**WHAT IS ASKED:**
Transcribe all of the entries below exactly, line for line.

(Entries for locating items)
□ □ □ □

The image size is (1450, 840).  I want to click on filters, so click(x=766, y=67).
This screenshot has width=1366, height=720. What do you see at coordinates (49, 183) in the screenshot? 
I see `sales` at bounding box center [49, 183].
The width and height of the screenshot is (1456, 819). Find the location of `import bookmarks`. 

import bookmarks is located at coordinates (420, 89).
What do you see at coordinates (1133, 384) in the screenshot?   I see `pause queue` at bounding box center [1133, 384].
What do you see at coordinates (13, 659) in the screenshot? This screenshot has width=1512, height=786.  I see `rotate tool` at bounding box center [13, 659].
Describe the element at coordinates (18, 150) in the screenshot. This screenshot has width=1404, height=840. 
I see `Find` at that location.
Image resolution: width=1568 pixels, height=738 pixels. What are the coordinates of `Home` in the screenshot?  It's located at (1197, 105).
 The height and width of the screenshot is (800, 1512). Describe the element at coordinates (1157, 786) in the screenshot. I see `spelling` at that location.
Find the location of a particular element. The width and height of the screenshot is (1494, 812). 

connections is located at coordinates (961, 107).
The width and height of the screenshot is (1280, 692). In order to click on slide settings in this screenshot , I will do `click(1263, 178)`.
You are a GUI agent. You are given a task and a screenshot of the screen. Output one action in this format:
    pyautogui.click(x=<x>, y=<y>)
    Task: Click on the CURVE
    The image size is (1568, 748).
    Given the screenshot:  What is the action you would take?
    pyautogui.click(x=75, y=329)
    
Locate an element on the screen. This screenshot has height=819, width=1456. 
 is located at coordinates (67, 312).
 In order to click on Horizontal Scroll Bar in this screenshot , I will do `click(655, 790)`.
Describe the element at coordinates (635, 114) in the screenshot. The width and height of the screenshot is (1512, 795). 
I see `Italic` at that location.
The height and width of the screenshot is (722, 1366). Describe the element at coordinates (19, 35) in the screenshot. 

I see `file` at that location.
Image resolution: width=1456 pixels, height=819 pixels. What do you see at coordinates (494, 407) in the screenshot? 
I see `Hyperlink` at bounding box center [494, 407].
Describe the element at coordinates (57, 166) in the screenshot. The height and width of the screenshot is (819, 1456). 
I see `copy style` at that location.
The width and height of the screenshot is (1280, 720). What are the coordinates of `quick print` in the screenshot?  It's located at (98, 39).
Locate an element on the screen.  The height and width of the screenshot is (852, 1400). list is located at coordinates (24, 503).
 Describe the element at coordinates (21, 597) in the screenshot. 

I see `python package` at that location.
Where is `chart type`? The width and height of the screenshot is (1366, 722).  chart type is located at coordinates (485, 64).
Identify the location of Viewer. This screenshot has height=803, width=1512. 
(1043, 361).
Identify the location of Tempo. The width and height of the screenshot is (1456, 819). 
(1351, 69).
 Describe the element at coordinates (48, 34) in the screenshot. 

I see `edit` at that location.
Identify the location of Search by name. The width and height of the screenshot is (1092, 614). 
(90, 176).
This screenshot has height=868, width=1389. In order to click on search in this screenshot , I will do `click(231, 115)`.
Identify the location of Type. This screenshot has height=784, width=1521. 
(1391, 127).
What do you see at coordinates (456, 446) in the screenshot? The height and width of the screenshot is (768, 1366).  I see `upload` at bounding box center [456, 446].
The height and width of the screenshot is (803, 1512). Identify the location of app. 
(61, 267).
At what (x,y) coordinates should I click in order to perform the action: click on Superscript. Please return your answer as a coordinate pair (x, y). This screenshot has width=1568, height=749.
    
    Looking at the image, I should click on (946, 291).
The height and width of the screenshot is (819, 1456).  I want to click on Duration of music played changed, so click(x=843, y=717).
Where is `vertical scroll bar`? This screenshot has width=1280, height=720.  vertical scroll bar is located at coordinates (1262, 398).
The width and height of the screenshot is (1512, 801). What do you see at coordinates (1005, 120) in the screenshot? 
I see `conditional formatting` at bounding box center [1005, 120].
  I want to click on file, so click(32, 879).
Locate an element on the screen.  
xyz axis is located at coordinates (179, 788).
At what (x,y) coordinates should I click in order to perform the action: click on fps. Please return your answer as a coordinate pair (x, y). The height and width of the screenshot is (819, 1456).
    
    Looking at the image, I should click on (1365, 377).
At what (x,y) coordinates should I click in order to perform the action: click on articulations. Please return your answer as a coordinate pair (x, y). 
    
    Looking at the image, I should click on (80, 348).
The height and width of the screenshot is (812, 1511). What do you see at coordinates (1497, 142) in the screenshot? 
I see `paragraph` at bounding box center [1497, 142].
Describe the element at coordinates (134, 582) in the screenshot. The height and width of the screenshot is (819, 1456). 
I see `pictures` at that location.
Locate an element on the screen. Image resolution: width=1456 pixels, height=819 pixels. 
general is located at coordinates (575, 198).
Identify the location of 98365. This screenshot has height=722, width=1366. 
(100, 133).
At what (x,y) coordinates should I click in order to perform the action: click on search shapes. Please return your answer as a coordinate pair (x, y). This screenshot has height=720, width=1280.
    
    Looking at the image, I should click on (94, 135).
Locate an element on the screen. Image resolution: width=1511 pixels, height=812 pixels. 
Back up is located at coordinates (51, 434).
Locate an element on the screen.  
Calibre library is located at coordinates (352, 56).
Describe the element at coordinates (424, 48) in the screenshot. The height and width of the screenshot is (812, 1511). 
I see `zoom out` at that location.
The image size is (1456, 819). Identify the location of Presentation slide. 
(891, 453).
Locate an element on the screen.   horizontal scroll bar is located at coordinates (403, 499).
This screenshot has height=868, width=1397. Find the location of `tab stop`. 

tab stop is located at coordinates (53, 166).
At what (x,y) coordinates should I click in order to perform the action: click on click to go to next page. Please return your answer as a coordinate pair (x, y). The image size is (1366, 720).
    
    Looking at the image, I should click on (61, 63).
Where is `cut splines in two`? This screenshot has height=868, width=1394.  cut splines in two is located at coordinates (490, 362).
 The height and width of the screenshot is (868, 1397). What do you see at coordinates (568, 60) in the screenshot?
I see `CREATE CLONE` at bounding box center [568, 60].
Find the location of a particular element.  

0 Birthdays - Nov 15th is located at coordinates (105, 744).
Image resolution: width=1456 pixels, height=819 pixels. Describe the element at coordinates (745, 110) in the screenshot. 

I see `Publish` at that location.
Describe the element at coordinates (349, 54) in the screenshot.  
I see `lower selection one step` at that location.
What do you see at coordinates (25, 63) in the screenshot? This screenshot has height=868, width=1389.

□ □ □ □

**OUTPUT OF THE EXERCISE:**
The image size is (1450, 840).  I want to click on filters, so click(x=766, y=67).
This screenshot has width=1366, height=720. What do you see at coordinates (49, 183) in the screenshot? 
I see `sales` at bounding box center [49, 183].
The width and height of the screenshot is (1456, 819). Find the location of `import bookmarks`. 

import bookmarks is located at coordinates (420, 89).
What do you see at coordinates (1133, 384) in the screenshot?   I see `pause queue` at bounding box center [1133, 384].
What do you see at coordinates (13, 659) in the screenshot? This screenshot has width=1512, height=786.  I see `rotate tool` at bounding box center [13, 659].
Describe the element at coordinates (18, 150) in the screenshot. This screenshot has width=1404, height=840. 
I see `Find` at that location.
Image resolution: width=1568 pixels, height=738 pixels. What are the coordinates of `Home` in the screenshot?  It's located at (1197, 105).
 The height and width of the screenshot is (800, 1512). Describe the element at coordinates (1157, 786) in the screenshot. I see `spelling` at that location.
Find the location of a particular element. The width and height of the screenshot is (1494, 812). 

connections is located at coordinates (961, 107).
The width and height of the screenshot is (1280, 692). In order to click on slide settings in this screenshot , I will do `click(1263, 178)`.
You are a GUI agent. You are given a task and a screenshot of the screen. Output one action in this format:
    pyautogui.click(x=<x>, y=<y>)
    Task: Click on the CURVE
    The image size is (1568, 748).
    Given the screenshot:  What is the action you would take?
    pyautogui.click(x=75, y=329)
    
Locate an element on the screen. This screenshot has height=819, width=1456. 
 is located at coordinates (67, 312).
 In order to click on Horizontal Scroll Bar in this screenshot , I will do `click(655, 790)`.
Describe the element at coordinates (635, 114) in the screenshot. The width and height of the screenshot is (1512, 795). 
I see `Italic` at that location.
The height and width of the screenshot is (722, 1366). Describe the element at coordinates (19, 35) in the screenshot. 

I see `file` at that location.
Image resolution: width=1456 pixels, height=819 pixels. What do you see at coordinates (494, 407) in the screenshot? 
I see `Hyperlink` at bounding box center [494, 407].
Describe the element at coordinates (57, 166) in the screenshot. The height and width of the screenshot is (819, 1456). 
I see `copy style` at that location.
The width and height of the screenshot is (1280, 720). What are the coordinates of `quick print` in the screenshot?  It's located at (98, 39).
Locate an element on the screen.  The height and width of the screenshot is (852, 1400). list is located at coordinates (24, 503).
 Describe the element at coordinates (21, 597) in the screenshot. 

I see `python package` at that location.
Where is `chart type`? The width and height of the screenshot is (1366, 722).  chart type is located at coordinates (485, 64).
Identify the location of Viewer. This screenshot has height=803, width=1512. 
(1043, 361).
Identify the location of Tempo. The width and height of the screenshot is (1456, 819). 
(1351, 69).
 Describe the element at coordinates (48, 34) in the screenshot. 

I see `edit` at that location.
Identify the location of Search by name. The width and height of the screenshot is (1092, 614). 
(90, 176).
This screenshot has height=868, width=1389. In order to click on search in this screenshot , I will do `click(231, 115)`.
Identify the location of Type. This screenshot has height=784, width=1521. 
(1391, 127).
What do you see at coordinates (456, 446) in the screenshot? The height and width of the screenshot is (768, 1366).  I see `upload` at bounding box center [456, 446].
The height and width of the screenshot is (803, 1512). Identify the location of app. 
(61, 267).
At what (x,y) coordinates should I click in order to perform the action: click on Superscript. Please return your answer as a coordinate pair (x, y). This screenshot has width=1568, height=749.
    
    Looking at the image, I should click on (946, 291).
The height and width of the screenshot is (819, 1456).  I want to click on Duration of music played changed, so click(x=843, y=717).
Where is `vertical scroll bar`? This screenshot has width=1280, height=720.  vertical scroll bar is located at coordinates (1262, 398).
The width and height of the screenshot is (1512, 801). What do you see at coordinates (1005, 120) in the screenshot? 
I see `conditional formatting` at bounding box center [1005, 120].
  I want to click on file, so click(32, 879).
Locate an element on the screen.  
xyz axis is located at coordinates (179, 788).
At what (x,y) coordinates should I click in order to perform the action: click on fps. Please return your answer as a coordinate pair (x, y). The height and width of the screenshot is (819, 1456).
    
    Looking at the image, I should click on (1365, 377).
At what (x,y) coordinates should I click in order to perform the action: click on articulations. Please return your answer as a coordinate pair (x, y). 
    
    Looking at the image, I should click on (80, 348).
The height and width of the screenshot is (812, 1511). What do you see at coordinates (1497, 142) in the screenshot? 
I see `paragraph` at bounding box center [1497, 142].
Describe the element at coordinates (134, 582) in the screenshot. The height and width of the screenshot is (819, 1456). 
I see `pictures` at that location.
Locate an element on the screen. Image resolution: width=1456 pixels, height=819 pixels. 
general is located at coordinates (575, 198).
Identify the location of 98365. This screenshot has height=722, width=1366. 
(100, 133).
At what (x,y) coordinates should I click in order to perform the action: click on search shapes. Please return your answer as a coordinate pair (x, y). This screenshot has height=720, width=1280.
    
    Looking at the image, I should click on (94, 135).
Locate an element on the screen. Image resolution: width=1511 pixels, height=812 pixels. 
Back up is located at coordinates (51, 434).
Locate an element on the screen.  
Calibre library is located at coordinates (352, 56).
Describe the element at coordinates (424, 48) in the screenshot. The height and width of the screenshot is (812, 1511). 
I see `zoom out` at that location.
The image size is (1456, 819). Identify the location of Presentation slide. 
(891, 453).
Locate an element on the screen.   horizontal scroll bar is located at coordinates (403, 499).
This screenshot has height=868, width=1397. Find the location of `tab stop`. 

tab stop is located at coordinates (53, 166).
At what (x,y) coordinates should I click in order to perform the action: click on click to go to next page. Please return your answer as a coordinate pair (x, y). The image size is (1366, 720).
    
    Looking at the image, I should click on (61, 63).
Where is `cut splines in two`? This screenshot has height=868, width=1394.  cut splines in two is located at coordinates (490, 362).
 The height and width of the screenshot is (868, 1397). What do you see at coordinates (568, 60) in the screenshot?
I see `CREATE CLONE` at bounding box center [568, 60].
Find the location of a particular element.  

0 Birthdays - Nov 15th is located at coordinates (105, 744).
Image resolution: width=1456 pixels, height=819 pixels. Describe the element at coordinates (745, 110) in the screenshot. 

I see `Publish` at that location.
Describe the element at coordinates (349, 54) in the screenshot.  
I see `lower selection one step` at that location.
What do you see at coordinates (25, 63) in the screenshot? This screenshot has height=868, width=1389.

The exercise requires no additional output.